-- Opening Marker --

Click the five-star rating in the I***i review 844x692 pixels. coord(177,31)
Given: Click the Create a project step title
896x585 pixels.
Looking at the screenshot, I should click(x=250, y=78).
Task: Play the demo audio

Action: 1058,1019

-- Closing Marker --
-- Opening Marker --

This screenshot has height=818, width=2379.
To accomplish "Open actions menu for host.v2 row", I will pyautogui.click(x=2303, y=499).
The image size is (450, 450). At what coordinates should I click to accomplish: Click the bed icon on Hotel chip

-- Closing Marker --

● **ACTIVITY**: Above this instruction are the records; retype exactly the lines from the one containing "This screenshot has height=818, width=2379." up to and including the one containing "The image size".

● **EXERCISE RESULT**:
This screenshot has height=818, width=2379.
To accomplish "Open actions menu for host.v2 row", I will pyautogui.click(x=2303, y=499).
The image size is (450, 450). At what coordinates should I click to accomplish: Click the bed icon on Hotel chip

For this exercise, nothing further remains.